Na hora do almoço, Mikael pediu um cachorro-quente no quiosque ao lado do ponto de ônibus. Depois das lojas, passou pela prefeitura, pela biblioteca, pela farmácia. Não havia ninguém na delegacia e ele começou a conversar ao acaso com pessoas mais velhas. Por volta das duas da tarde, abordou duas mulheres mais jovens que, mesmo não reconhecendo o casal da foto, lhe deram uma boa idéia.
— Se a foto foi tirada em 1966, essas pessoas devem ter hoje uns sessenta anos. Por que não vai até a Casa da Terceira Idade em Solbacka?
Mikael foi até lá e apresentou-se a uma mulher de uns trinta anos, explicando o que queria. Ela o olhou desconfiada, mas acabou cedendo. Acompanhou Mikael à sala de convivência, onde ele passou meia hora mostrando as fotos a um grande número de pensionistas de setenta anos ou mais. Apesar da amabilidade deles, ninguém identificou as pessoas fotografadas em Hedestad em 1966.
Por volta das cinco, retornou ao bairro dos Girassóis e dessa vez encontrou Hartman em casa. Ele e a mulher, ambos aposentados, haviam passado o dia fora. Fizeram-no entrar na cozinha, onde a mulher imediatamente foi preparar um café enquanto Mikael explicava o que procurava.
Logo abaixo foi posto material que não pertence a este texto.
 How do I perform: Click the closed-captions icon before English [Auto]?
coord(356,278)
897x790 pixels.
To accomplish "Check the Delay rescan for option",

Como nas outras tentativas do dia, não teve sorte. Hartman coçou a cabeça, acendeu o cachimbo e depois de um momento admitiu que não reconhecia as pessoas da foto. Marido e mulher falavam num dialeto local que Mikael às vezes tinha dificuldade em compreender. A mulher certamente quis dizer "cabelos encaracolados" quando comentou que a moça da foto tinha "knövelhära".